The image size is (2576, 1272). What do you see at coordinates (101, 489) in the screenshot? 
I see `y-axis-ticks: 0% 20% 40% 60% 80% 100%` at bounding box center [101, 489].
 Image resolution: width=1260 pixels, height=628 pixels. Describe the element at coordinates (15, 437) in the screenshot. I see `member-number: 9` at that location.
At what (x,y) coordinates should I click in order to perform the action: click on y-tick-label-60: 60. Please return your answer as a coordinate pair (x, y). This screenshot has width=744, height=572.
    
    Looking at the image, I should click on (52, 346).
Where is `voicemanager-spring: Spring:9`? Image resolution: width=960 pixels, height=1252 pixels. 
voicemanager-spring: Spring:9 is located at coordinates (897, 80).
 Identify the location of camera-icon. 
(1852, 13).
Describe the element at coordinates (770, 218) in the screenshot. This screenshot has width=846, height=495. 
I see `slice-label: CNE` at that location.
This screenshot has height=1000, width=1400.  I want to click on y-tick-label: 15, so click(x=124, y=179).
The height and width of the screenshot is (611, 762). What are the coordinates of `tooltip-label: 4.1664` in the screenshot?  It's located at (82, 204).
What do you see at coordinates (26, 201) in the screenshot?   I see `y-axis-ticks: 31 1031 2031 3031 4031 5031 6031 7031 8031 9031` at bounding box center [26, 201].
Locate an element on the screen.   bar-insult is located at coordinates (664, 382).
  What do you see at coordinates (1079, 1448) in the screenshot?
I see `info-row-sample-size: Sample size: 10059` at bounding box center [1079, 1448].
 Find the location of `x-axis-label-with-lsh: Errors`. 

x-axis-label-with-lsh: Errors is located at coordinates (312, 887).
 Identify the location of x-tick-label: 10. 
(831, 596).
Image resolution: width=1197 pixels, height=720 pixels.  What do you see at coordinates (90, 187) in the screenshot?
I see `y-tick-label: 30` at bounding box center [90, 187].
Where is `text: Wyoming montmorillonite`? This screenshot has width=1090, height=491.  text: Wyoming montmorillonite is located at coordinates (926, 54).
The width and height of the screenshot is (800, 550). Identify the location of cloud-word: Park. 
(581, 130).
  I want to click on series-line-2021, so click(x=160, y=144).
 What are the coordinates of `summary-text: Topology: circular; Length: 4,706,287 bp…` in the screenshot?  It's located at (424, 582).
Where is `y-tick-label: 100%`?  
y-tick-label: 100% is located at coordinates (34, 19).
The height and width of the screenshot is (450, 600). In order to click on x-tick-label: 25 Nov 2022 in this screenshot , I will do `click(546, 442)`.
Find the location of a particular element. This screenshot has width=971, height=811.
==============================
Problem to work on: Could you copy out the entire listing above word for word, with nothing changed, left out, or added?

Answer:
The image size is (2576, 1272). What do you see at coordinates (101, 489) in the screenshot? 
I see `y-axis-ticks: 0% 20% 40% 60% 80% 100%` at bounding box center [101, 489].
 Image resolution: width=1260 pixels, height=628 pixels. Describe the element at coordinates (15, 437) in the screenshot. I see `member-number: 9` at that location.
At what (x,y) coordinates should I click in order to perform the action: click on y-tick-label-60: 60. Please return your answer as a coordinate pair (x, y). This screenshot has width=744, height=572.
    
    Looking at the image, I should click on (52, 346).
Where is `voicemanager-spring: Spring:9`? Image resolution: width=960 pixels, height=1252 pixels. 
voicemanager-spring: Spring:9 is located at coordinates (897, 80).
 Identify the location of camera-icon. 
(1852, 13).
Describe the element at coordinates (770, 218) in the screenshot. This screenshot has width=846, height=495. 
I see `slice-label: CNE` at that location.
This screenshot has height=1000, width=1400.  I want to click on y-tick-label: 15, so click(x=124, y=179).
The height and width of the screenshot is (611, 762). What are the coordinates of `tooltip-label: 4.1664` in the screenshot?  It's located at (82, 204).
What do you see at coordinates (26, 201) in the screenshot?   I see `y-axis-ticks: 31 1031 2031 3031 4031 5031 6031 7031 8031 9031` at bounding box center [26, 201].
Locate an element on the screen.   bar-insult is located at coordinates (664, 382).
  What do you see at coordinates (1079, 1448) in the screenshot?
I see `info-row-sample-size: Sample size: 10059` at bounding box center [1079, 1448].
 Find the location of `x-axis-label-with-lsh: Errors`. 

x-axis-label-with-lsh: Errors is located at coordinates (312, 887).
 Identify the location of x-tick-label: 10. 
(831, 596).
Image resolution: width=1197 pixels, height=720 pixels.  What do you see at coordinates (90, 187) in the screenshot?
I see `y-tick-label: 30` at bounding box center [90, 187].
Where is `text: Wyoming montmorillonite`? This screenshot has width=1090, height=491.  text: Wyoming montmorillonite is located at coordinates (926, 54).
The width and height of the screenshot is (800, 550). Identify the location of cloud-word: Park. 
(581, 130).
  I want to click on series-line-2021, so click(x=160, y=144).
 What are the coordinates of `summary-text: Topology: circular; Length: 4,706,287 bp…` in the screenshot?  It's located at (424, 582).
Where is `y-tick-label: 100%`?  
y-tick-label: 100% is located at coordinates (34, 19).
The height and width of the screenshot is (450, 600). In order to click on x-tick-label: 25 Nov 2022 in this screenshot , I will do `click(546, 442)`.
Find the location of a particular element. This screenshot has width=971, height=811.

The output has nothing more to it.